*Given instruction 1*
In the records, rewrite the lines starting at the one containing "The image size is (935, 803)." and ending at the one containing "Image resolution: width=1029", changing "title bar" to "header bar" and leaving everything else unchanged. Omit the pictures from your answer.

*Document passage*
## start
- Directed by: Sasie Sealy
- Written by: Sasie Sealy Angela Cheng
- Produced by: Penny B. Jackson; Milton Liu; Gilana Lobel; Joanna Lu; Gine Lui; Melvin Mar; Cara Marcous; Krista Parris;
- Starring: Tsai Chin
- Cinematography: Eduardo Enrique Mayén
- Edited by: Hye Mee Na
- Music by: Andrew Orkin
- Release date: 2019;
- Running time: 87 minutes
- Country: United States
- Languages: English Mandarin Cantonese

= Lucky Grandma =

2019 American independent comedy-drama film by Sasie Sealy

Lucky Grandma is a 2019 American independent comedy-drama film written and directed by Sasie Sealy, co-written by Angela Cheng, and starring Tsai Chin. Lucky Grandma is the director's debut feature film.

==Plot==
In New York City's Chinatown, a Chinese chain smoking grandma spends her time at the casinos but ends up in deep trouble.

==Cast==
- Tsai Chin as Grandma
- Hsiao-Yuan Ha as Big Pong
- Michael Tow as Little Handsome
- Woody Fu as Pock-Mark
- Eddie Yu as Howard
- Mason Yam as David

==Reception==

=== Critical reception ===
On the review aggregator website Rotten Tomatoes, it has approval rating. Critics' consensus is "Lucky Grandma gives Tsai Chin a long-overdue opportunity to shine in a leading role -- but it's audiences who are the truly fortunate ones."
## end
*Record set*
## start
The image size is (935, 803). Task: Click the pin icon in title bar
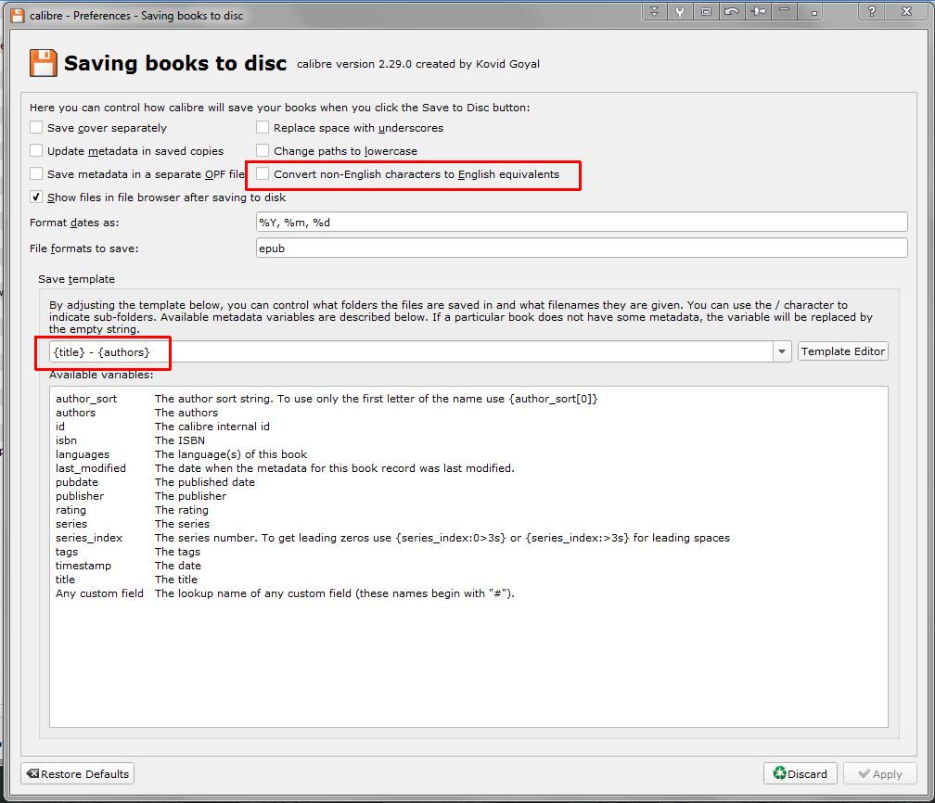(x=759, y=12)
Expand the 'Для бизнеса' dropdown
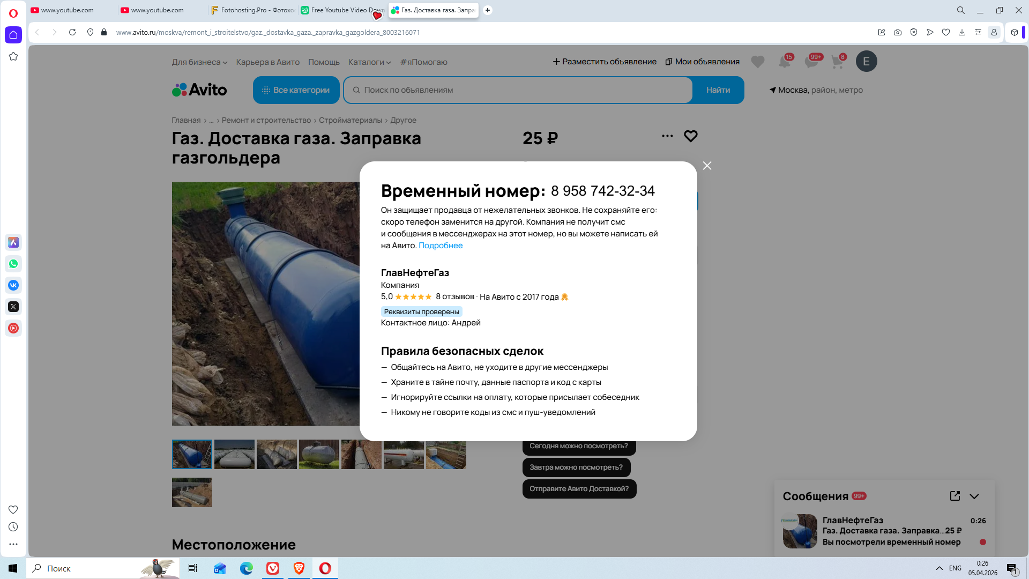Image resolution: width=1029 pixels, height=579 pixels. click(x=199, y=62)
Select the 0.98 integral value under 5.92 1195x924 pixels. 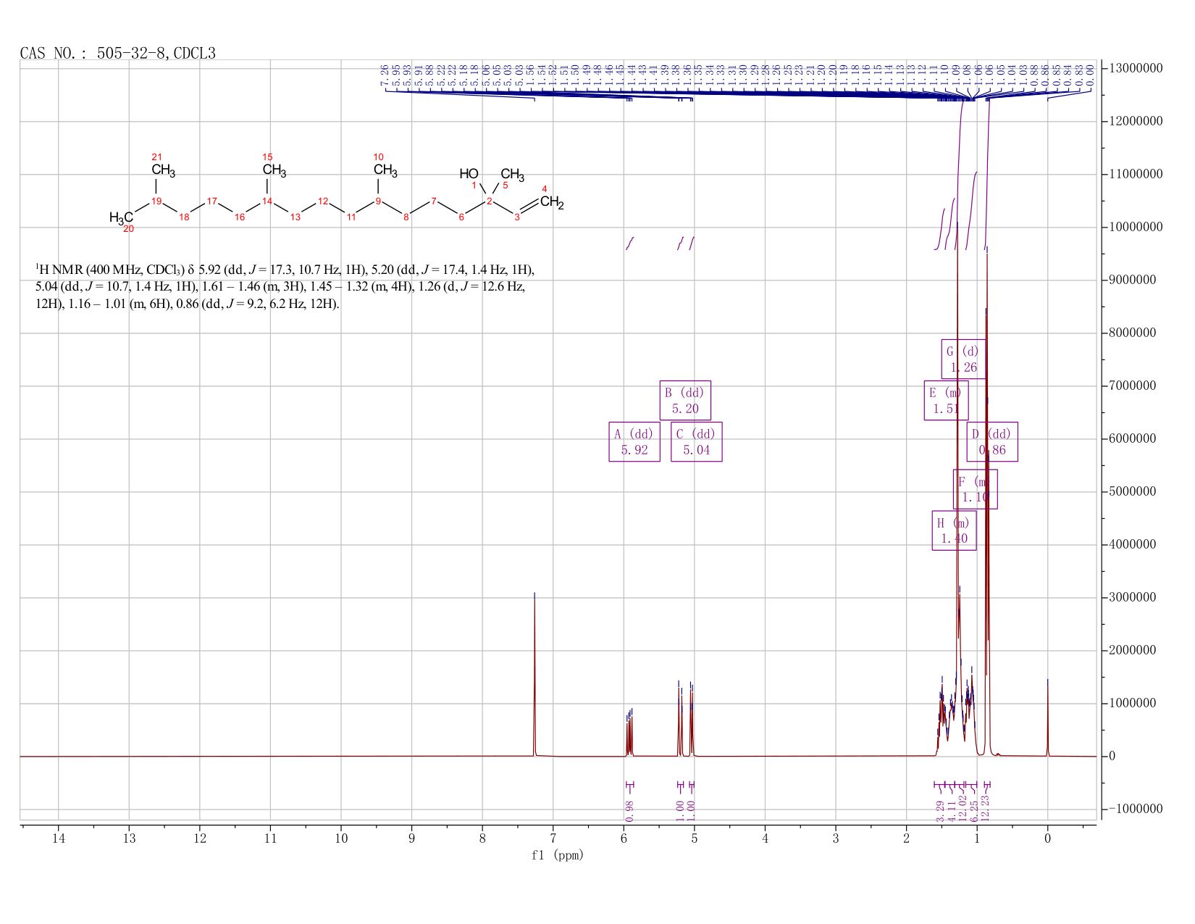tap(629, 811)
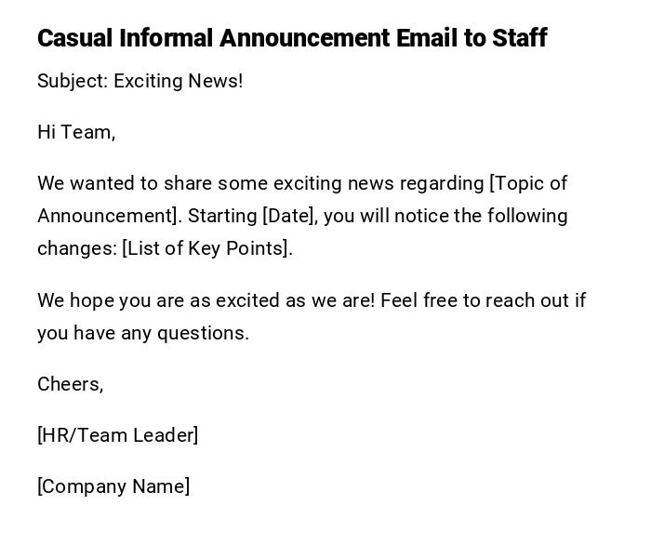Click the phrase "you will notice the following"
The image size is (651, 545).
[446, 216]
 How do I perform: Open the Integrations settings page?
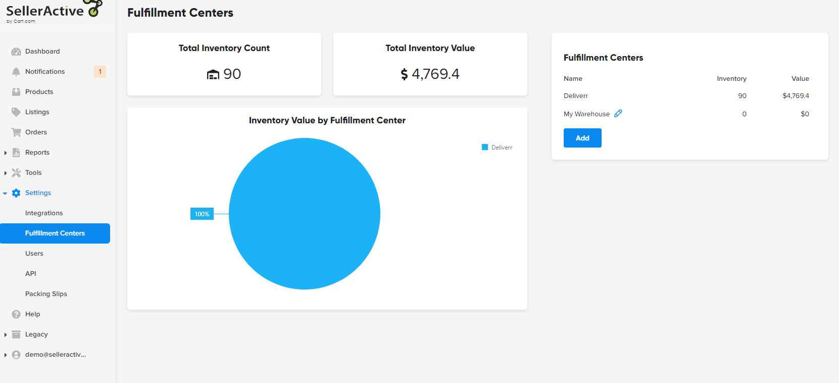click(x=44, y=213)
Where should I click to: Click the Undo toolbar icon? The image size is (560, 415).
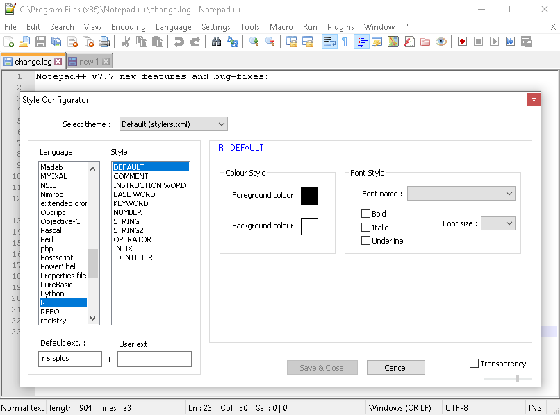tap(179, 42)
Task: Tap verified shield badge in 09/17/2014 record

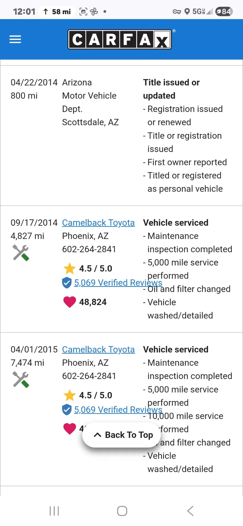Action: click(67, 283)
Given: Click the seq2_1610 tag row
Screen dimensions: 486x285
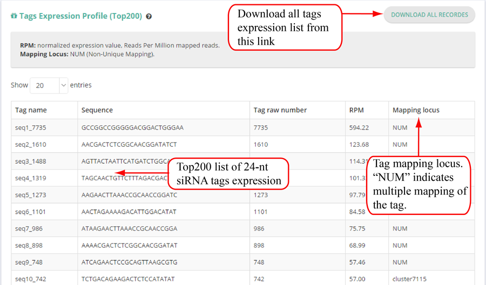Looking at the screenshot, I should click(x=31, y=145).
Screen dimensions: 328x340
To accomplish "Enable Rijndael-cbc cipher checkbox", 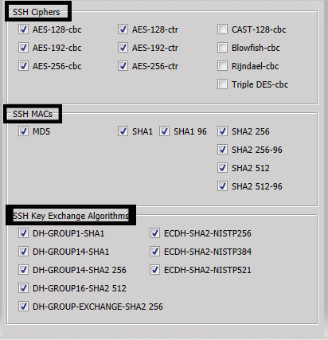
## end
## start
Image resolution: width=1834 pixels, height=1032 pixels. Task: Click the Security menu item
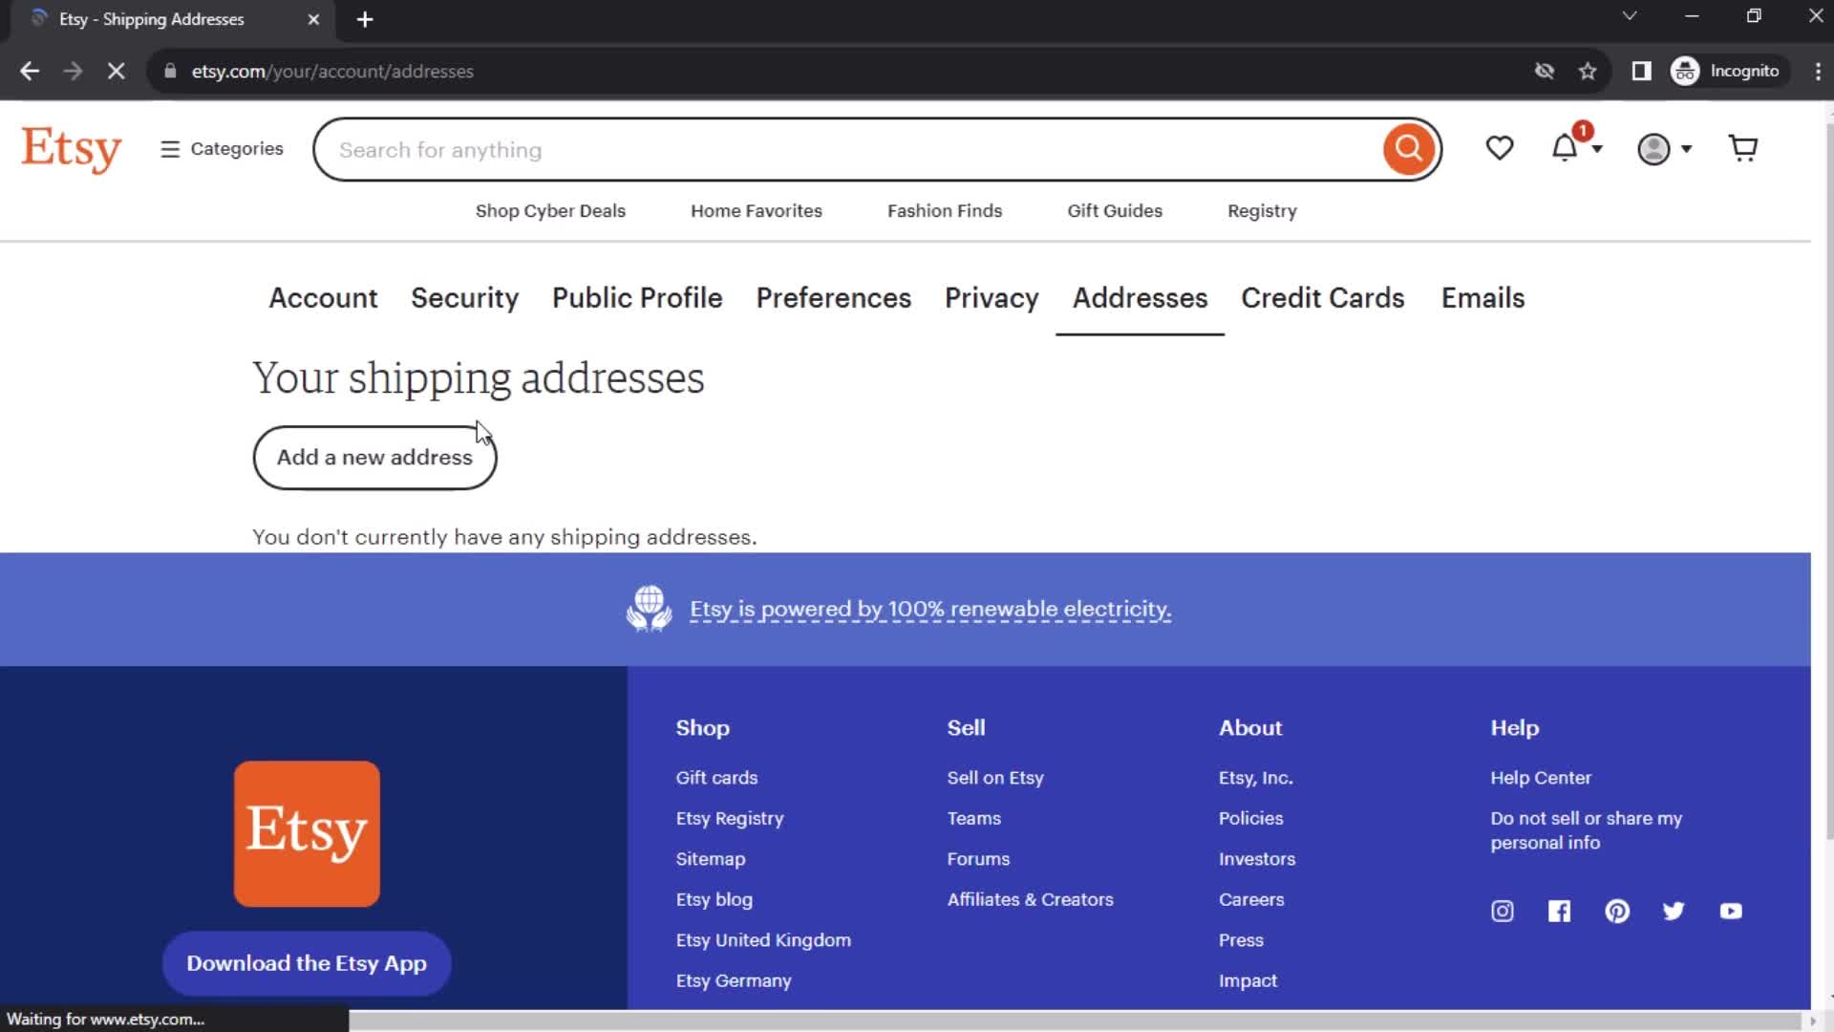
## end
*Given instruction 2*
Reproduce word for word the passage of the Lucky Grandma article starting at "Lucky Grandma is a" and ending at "debut feature film.".

*Final answer 1*
The image size is (935, 803). Task: Click the pin icon in header bar
(x=759, y=12)
Expand the 'Для бизнеса' dropdown
Image resolution: width=1029 pixels, height=579 pixels. click(x=199, y=62)

*Final answer 2*
Lucky Grandma is a 2019 American independent comedy-drama film written and directed by Sasie Sealy, co-written by Angela Cheng, and starring Tsai Chin. Lucky Grandma is the director's debut feature film.